What to produce: Repeat every entry exactly as given.

Data:
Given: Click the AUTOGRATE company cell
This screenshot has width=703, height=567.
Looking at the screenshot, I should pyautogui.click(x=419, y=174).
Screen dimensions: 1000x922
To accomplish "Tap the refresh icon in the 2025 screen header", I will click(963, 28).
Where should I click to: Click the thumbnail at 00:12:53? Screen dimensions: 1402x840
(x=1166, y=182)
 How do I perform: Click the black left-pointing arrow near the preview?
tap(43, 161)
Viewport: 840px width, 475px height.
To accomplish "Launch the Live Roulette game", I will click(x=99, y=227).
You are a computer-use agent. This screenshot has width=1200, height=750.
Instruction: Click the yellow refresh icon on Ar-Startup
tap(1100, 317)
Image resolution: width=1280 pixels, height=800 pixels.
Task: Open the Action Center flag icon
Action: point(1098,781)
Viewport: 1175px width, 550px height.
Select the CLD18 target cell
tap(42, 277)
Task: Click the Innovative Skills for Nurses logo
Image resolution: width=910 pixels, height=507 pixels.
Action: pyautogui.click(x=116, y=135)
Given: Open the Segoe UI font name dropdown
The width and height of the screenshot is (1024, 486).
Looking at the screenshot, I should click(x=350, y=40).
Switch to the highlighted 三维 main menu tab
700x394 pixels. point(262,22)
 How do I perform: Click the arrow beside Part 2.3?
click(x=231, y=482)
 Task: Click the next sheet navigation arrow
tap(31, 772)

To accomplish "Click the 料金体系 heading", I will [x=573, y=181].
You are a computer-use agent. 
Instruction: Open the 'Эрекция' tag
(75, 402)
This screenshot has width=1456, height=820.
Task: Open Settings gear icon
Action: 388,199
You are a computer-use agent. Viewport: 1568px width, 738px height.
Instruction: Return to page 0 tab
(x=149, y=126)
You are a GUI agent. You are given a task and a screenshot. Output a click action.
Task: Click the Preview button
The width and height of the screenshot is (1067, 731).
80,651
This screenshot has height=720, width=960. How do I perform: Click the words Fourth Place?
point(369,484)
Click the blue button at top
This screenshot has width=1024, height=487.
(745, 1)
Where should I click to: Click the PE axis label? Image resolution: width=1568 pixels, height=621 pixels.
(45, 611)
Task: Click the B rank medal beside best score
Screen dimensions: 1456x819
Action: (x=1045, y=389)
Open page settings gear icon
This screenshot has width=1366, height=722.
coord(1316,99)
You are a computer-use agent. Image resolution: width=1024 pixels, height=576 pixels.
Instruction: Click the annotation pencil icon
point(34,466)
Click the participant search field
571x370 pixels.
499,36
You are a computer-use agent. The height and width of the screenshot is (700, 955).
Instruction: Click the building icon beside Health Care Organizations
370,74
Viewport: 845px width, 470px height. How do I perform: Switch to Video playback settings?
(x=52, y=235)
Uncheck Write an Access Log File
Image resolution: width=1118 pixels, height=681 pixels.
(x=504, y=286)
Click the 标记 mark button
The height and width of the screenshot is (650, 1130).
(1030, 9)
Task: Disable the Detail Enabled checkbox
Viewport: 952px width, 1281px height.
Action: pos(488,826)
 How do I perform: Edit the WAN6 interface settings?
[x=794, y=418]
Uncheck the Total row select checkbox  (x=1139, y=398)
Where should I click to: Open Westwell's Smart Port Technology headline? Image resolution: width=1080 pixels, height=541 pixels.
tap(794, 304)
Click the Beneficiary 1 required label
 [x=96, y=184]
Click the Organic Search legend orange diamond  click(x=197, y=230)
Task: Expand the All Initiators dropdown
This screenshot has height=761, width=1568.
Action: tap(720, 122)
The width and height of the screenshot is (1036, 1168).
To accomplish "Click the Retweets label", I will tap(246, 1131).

Exercise solution:
Given: Click the AUTOGRATE company cell
This screenshot has width=703, height=567.
Looking at the screenshot, I should pyautogui.click(x=419, y=174).
Screen dimensions: 1000x922
To accomplish "Tap the refresh icon in the 2025 screen header", I will click(963, 28).
Where should I click to: Click the thumbnail at 00:12:53? Screen dimensions: 1402x840
(x=1166, y=182)
 How do I perform: Click the black left-pointing arrow near the preview?
tap(43, 161)
Viewport: 840px width, 475px height.
To accomplish "Launch the Live Roulette game", I will click(x=99, y=227).
You are a computer-use agent. This screenshot has width=1200, height=750.
Instruction: Click the yellow refresh icon on Ar-Startup
tap(1100, 317)
Image resolution: width=1280 pixels, height=800 pixels.
Task: Open the Action Center flag icon
Action: point(1098,781)
Viewport: 1175px width, 550px height.
Select the CLD18 target cell
tap(42, 277)
Task: Click the Innovative Skills for Nurses logo
Image resolution: width=910 pixels, height=507 pixels.
Action: pyautogui.click(x=116, y=135)
Given: Open the Segoe UI font name dropdown
The width and height of the screenshot is (1024, 486).
Looking at the screenshot, I should click(x=350, y=40).
Switch to the highlighted 三维 main menu tab
700x394 pixels. point(262,22)
 How do I perform: Click the arrow beside Part 2.3?
click(x=231, y=482)
 Task: Click the next sheet navigation arrow
tap(31, 772)

To accomplish "Click the 料金体系 heading", I will [x=573, y=181].
You are a computer-use agent. 
Instruction: Open the 'Эрекция' tag
(75, 402)
This screenshot has width=1456, height=820.
Task: Open Settings gear icon
Action: 388,199
You are a computer-use agent. Viewport: 1568px width, 738px height.
Instruction: Return to page 0 tab
(x=149, y=126)
You are a GUI agent. You are given a task and a screenshot. Output a click action.
Task: Click the Preview button
The width and height of the screenshot is (1067, 731).
80,651
This screenshot has height=720, width=960. How do I perform: Click the words Fourth Place?
point(369,484)
Click the blue button at top
This screenshot has width=1024, height=487.
(745, 1)
Where should I click to: Click the PE axis label? Image resolution: width=1568 pixels, height=621 pixels.
(45, 611)
Task: Click the B rank medal beside best score
Screen dimensions: 1456x819
Action: (x=1045, y=389)
Open page settings gear icon
This screenshot has width=1366, height=722.
coord(1316,99)
You are a computer-use agent. Image resolution: width=1024 pixels, height=576 pixels.
Instruction: Click the annotation pencil icon
point(34,466)
Click the participant search field
571x370 pixels.
499,36
You are a computer-use agent. The height and width of the screenshot is (700, 955).
Instruction: Click the building icon beside Health Care Organizations
370,74
Viewport: 845px width, 470px height. How do I perform: Switch to Video playback settings?
(x=52, y=235)
Uncheck Write an Access Log File
Image resolution: width=1118 pixels, height=681 pixels.
(x=504, y=286)
Click the 标记 mark button
The height and width of the screenshot is (650, 1130).
(1030, 9)
Task: Disable the Detail Enabled checkbox
Viewport: 952px width, 1281px height.
Action: pos(488,826)
 How do I perform: Edit the WAN6 interface settings?
[x=794, y=418]
Uncheck the Total row select checkbox  (x=1139, y=398)
Where should I click to: Open Westwell's Smart Port Technology headline? Image resolution: width=1080 pixels, height=541 pixels.
tap(794, 304)
Click the Beneficiary 1 required label
 [x=96, y=184]
Click the Organic Search legend orange diamond  click(x=197, y=230)
Task: Expand the All Initiators dropdown
This screenshot has height=761, width=1568.
Action: tap(720, 122)
The width and height of the screenshot is (1036, 1168).
To accomplish "Click the Retweets label", I will tap(246, 1131).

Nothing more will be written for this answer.